Federated Learning

NIAD+ML

Advanced

Federated Learning

Federated Learning (FL) is a machine learning approach that enables model training across decentralised devices or servers while keeping the training data localised.

In traditional machine learning, data is typically gathered and centralised in one location for model training.

However, in federated learning, the model is trained across multiple devices or servers, each holding its own data
The fundamental idea behind FL is to bring the ML model to the data rather than moving the data to a central location
This approach has two main advantages:
- reduced communication costs and time (datasets can be very large, in the order of several Gigabytes)
- privacy preservation (thanks to the ability to leverage distributed datasets without centralising sensitive information)

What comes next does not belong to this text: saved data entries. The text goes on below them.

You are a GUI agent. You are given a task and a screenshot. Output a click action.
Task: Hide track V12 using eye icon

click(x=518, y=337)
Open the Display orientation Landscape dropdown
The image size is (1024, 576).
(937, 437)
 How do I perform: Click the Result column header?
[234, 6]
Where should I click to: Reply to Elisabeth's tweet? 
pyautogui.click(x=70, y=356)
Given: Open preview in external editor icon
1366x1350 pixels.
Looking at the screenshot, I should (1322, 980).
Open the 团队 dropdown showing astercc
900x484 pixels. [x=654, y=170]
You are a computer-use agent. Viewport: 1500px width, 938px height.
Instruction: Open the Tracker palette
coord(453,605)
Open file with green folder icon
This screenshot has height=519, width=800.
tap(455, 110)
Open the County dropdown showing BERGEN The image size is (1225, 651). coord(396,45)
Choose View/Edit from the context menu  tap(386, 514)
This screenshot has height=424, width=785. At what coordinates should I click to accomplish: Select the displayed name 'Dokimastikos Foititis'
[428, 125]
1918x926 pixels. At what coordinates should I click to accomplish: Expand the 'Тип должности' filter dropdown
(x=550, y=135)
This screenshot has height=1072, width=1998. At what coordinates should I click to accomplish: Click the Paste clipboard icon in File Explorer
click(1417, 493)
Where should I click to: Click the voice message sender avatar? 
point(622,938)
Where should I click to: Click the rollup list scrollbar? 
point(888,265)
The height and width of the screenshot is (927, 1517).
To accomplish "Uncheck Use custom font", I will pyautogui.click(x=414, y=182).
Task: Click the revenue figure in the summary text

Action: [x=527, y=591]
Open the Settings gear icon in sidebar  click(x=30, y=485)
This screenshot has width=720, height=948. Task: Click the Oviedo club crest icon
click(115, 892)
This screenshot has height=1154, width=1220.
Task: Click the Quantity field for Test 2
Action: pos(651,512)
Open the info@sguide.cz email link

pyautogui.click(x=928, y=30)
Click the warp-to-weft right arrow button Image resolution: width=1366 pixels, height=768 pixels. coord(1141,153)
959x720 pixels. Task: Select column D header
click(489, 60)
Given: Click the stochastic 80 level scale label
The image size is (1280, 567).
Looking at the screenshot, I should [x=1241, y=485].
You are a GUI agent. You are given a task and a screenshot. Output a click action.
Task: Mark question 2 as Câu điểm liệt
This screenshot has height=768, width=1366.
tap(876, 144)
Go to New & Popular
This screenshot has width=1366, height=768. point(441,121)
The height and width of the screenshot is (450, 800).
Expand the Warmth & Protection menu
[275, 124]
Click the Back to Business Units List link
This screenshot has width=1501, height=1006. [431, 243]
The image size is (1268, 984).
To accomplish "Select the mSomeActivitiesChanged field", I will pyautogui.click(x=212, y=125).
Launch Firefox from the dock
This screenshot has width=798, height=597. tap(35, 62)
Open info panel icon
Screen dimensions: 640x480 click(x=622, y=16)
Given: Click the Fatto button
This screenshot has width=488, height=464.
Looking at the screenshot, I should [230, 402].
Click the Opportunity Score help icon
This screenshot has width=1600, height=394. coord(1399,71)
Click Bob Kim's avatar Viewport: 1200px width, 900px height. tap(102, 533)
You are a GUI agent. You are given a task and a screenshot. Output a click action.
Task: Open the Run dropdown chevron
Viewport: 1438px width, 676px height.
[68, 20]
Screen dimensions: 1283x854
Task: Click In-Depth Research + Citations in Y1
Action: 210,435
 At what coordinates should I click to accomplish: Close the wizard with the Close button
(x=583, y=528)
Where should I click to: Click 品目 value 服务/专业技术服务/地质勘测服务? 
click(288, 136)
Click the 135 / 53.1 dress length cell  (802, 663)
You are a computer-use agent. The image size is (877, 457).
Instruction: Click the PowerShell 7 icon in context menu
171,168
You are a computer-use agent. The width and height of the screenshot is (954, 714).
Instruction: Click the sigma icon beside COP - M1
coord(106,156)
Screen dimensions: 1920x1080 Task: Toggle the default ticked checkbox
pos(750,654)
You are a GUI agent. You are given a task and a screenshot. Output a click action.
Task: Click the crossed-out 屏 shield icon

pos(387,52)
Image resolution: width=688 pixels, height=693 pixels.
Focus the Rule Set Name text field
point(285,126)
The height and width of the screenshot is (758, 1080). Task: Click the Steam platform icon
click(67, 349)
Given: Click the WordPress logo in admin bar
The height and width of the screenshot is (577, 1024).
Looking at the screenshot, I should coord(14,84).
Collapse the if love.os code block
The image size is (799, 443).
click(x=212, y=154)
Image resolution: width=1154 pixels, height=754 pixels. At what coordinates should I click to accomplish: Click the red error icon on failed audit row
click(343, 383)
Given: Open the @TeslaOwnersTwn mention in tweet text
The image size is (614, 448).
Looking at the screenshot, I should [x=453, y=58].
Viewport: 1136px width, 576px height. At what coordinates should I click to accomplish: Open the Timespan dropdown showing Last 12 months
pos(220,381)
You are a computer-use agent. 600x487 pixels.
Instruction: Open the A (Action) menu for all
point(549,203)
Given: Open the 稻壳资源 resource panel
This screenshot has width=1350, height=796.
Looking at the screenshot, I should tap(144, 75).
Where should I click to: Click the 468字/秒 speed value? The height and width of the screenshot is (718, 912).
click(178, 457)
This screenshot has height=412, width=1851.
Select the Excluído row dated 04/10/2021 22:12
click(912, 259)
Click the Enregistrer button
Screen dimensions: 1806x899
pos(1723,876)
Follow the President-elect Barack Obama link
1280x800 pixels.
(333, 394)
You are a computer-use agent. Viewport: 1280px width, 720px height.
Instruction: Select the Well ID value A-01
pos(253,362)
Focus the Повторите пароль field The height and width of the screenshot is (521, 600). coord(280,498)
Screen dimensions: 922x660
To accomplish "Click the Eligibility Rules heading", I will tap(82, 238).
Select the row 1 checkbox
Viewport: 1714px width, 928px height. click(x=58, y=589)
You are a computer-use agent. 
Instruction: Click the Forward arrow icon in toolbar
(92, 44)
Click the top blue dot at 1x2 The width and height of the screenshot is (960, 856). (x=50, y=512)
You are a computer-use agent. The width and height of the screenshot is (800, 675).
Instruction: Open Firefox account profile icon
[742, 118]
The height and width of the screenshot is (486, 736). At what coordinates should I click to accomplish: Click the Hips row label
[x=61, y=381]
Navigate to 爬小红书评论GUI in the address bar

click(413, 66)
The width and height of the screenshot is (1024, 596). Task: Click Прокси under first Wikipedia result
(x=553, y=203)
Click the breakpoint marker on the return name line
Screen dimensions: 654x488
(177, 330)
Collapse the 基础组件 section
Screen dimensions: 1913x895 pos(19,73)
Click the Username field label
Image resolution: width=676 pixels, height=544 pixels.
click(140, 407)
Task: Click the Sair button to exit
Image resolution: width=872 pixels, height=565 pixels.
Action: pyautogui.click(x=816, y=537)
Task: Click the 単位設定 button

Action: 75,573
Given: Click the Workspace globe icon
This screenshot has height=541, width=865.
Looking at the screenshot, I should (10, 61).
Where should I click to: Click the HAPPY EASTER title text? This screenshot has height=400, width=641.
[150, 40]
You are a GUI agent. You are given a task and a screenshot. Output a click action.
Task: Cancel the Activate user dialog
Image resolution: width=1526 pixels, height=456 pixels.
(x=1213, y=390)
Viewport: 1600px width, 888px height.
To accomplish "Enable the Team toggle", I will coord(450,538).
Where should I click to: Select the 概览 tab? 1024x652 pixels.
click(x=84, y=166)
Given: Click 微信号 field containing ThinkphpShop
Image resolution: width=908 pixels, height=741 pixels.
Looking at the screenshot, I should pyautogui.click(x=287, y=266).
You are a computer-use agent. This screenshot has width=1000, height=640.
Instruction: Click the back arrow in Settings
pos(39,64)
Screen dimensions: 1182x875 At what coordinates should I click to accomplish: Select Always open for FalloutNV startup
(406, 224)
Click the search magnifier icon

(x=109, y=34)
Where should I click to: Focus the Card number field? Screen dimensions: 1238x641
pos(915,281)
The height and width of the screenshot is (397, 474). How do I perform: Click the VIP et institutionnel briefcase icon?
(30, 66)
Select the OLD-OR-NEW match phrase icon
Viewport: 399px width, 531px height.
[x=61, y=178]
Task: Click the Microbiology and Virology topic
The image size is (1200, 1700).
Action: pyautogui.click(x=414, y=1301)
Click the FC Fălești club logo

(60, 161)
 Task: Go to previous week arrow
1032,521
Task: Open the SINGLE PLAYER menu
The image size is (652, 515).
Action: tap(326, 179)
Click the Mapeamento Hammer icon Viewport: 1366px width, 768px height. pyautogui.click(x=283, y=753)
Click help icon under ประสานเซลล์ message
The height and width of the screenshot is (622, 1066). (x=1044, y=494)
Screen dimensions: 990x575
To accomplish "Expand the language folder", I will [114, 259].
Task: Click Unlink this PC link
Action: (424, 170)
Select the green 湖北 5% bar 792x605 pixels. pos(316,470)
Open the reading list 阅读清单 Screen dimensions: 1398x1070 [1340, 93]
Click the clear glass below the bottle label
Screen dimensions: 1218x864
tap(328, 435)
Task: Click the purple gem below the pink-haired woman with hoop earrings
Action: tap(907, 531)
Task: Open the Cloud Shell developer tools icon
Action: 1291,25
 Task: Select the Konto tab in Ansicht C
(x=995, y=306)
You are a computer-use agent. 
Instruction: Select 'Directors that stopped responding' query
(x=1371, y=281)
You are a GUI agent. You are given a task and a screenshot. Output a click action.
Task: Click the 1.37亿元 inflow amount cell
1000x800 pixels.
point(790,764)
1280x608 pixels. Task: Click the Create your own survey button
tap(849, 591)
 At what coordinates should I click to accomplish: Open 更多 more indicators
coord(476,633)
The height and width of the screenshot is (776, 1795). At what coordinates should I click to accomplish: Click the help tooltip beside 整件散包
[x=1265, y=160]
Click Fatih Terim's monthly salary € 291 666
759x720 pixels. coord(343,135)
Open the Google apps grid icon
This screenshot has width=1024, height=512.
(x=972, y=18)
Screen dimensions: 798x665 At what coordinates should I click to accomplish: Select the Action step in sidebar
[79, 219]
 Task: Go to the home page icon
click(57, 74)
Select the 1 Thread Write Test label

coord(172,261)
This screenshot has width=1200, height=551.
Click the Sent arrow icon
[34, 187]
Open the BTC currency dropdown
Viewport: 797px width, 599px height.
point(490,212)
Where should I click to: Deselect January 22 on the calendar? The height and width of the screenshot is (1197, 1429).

Principles of Federated Learning

Decentralized Training: In FL, the training process is distributed across multiple devices or servers
- Each device independently computes an update to the model based on its local data
Model Aggregation: After local computations, these model updates are sent to a central server or aggregator, which combines them to update the global model
- This global model is then sent back to the devices for the next round of local computations.
Privacy Preservation: One of the main advantages of FL is privacy
- Since raw data never leaves the local devices, users’ sensitive information is kept private
- Only model updates, which are typically anonymised and aggregated, are shared
Reduced Communication Overhead: FL helps in reducing the need for transferring large amounts of data to a central server, as only model updates are exchanged
- This is particularly beneficial in scenarios with limited bandwidth or high communication costs.
Collaborative Learning: FL is well-suited for scenarios where multiple parties want to collaborate on building a shared ML model without sharing their raw data
Iterative Process: FL typically involves multiple rounds of communication and model updates
- The process iterates until the model achieves satisfactory performance or convergence

Next-word prediction

Federated Learning was originally developed by Google as a way to train the next-word predictor for virtual keyboards of Android phones [1] Preserving users’ privacy: no direct use of their text messages

[1] Hard, Andrew, Kanishka Rao, Rajiv Mathews, Swaroop Ramaswamy, Françoise Beaufays, Sean Augenstein, Hubert Eichner, Chloé Kiddon, and Daniel Ramage. “Federated learning for mobile keyboard prediction.” arXiv preprint arXiv:1811.03604 (2018).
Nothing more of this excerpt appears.